PHOENIX (AP) — Carolyn Redendo's restaurant is just 900 square feet, and the kitchen where she turns out Puerto Rican, Cuban and other Latin food is tiny.
The young teenagers she's hired for years to work as hostesses in her Sofrita restaurant in the small northeast Phoenix suburb of Fountain Hills sometimes bus tables and have to drop off the dishes in the kitchen.
That simple chore got her in hot water with Arizona's workplace safety agency, which swooped in and fined her the maximum $800 for putting 14- and 15-year-old teens at risk by allowing them in the cooking area. They also slapped her with a $200 fine because they said she didn't promptly turn over time card records.
But Redendo decided to fight, insisting that she had done nothing wrong. She appealed the fine from the Industrial Commission of Arizona.
She won, twice, including at the Court of Appeals, which said in a ruling Thursday that the commission was flat wrong when it said a law barring young teens from cooking and baking meant they could never step into a restaurant kitchen. They also tossed the record-keeping fine, saying the commission overstepped its bounds.
An administrative law judge who threw out the fines last year said upholding the commission's interpretation would essentially bar 14- and 15-year-olds from ever working in an Arizona restaurant.
Redendo's problems started in September 2018 with an anonymous complaint to the commission alleging she was hiring kids under 16 and working them longer than allowed and without breaks. The commission asked her for records, and six months later sent an investigator, who seemed focused on the hostesses going into the kitchen.
In April 2020, the commission hit her with the maximum $1,000 fine.
Redendo said she could not run her business if her hostesses could never step foot in the kitchen. And as one of the few employers in town willing to hire 14- and 15-year-old high school kids, she said if the commission citation were upheld it would mean no jobs for them.
She also said she knew the teens she hires as hostesses had not been put in harm's way.
“That’s what kids that young usually start out with, and it was admitting that I was putting children, teenagers in danger, which I wasn’t,” Redendo said. “So I just couldn’t agree to the $1,000 fine.”
The Industrial Commission said the law bars workers under age 16 from being in the kitchen, even if it just to enter the shop using the back door or briefly stepping inside to drop off dirty dishes.
A judge disagreed in June 2021 and threw out the three workplace safety citations and the $800 fine. Administrative Law Judge Jonathan Hauer also tossed the record-keeping violation, saying the commission had actually received some records and had no basis for the separate $200 fine.
The commission then appealed, and the state Court of Appeals finally sided with Redendo on Thursday. The three-judge panel said the law only bars teens under 16 from “baking” and “cooking.”
“Nothing in the statute supports the Commission’s reading that employers must prevent minors from entering the kitchen to drop dishes in a busser’s tub,” Presiding Judge David D. Weinzweig wrote.

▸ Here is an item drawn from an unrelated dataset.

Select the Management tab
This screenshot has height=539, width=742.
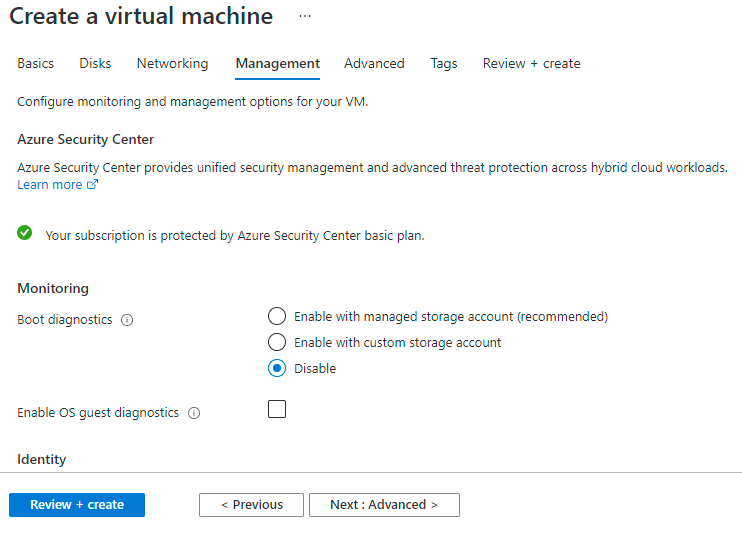(278, 63)
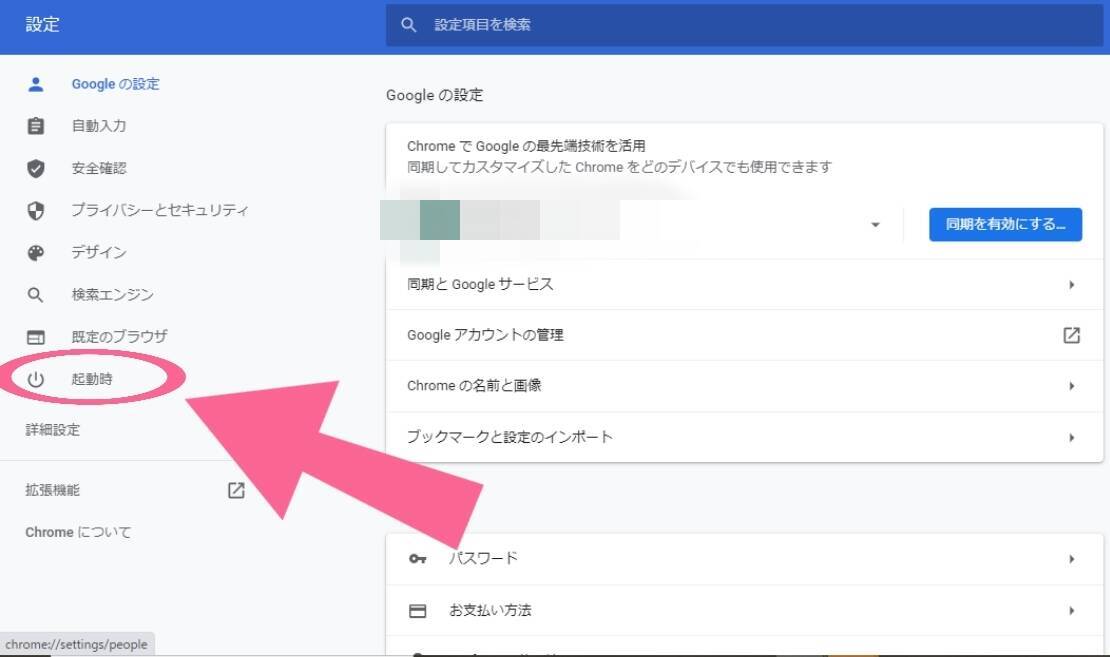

A commission spokesperson provided no immediate comment Friday on the ruling.
Redendo's attorney, Douglas Schumacher, said he took the case free of charge because Redendo is known in town for her community involvement, including donating food and other help to local causes, especially schools.
“She's a super nice lady who's not only run her business but she's done a lot of things for kids,” Schumacher said Friday.
He said he also truly believed that the commission was out of line.
“Basically I felt like the charges were not only trumped up to begin with, but the Industrial Commission was kind of overly aggressive on all fronts in pursuing it,” Schumacher said.
Redendo, who is from Puerto Rico, has run Sofrita for more than 12 years, and her children worked there as teens.
“My kids are older now, but I have four boys. They started there,” she said. “I was like insulted because I’m part of the community.”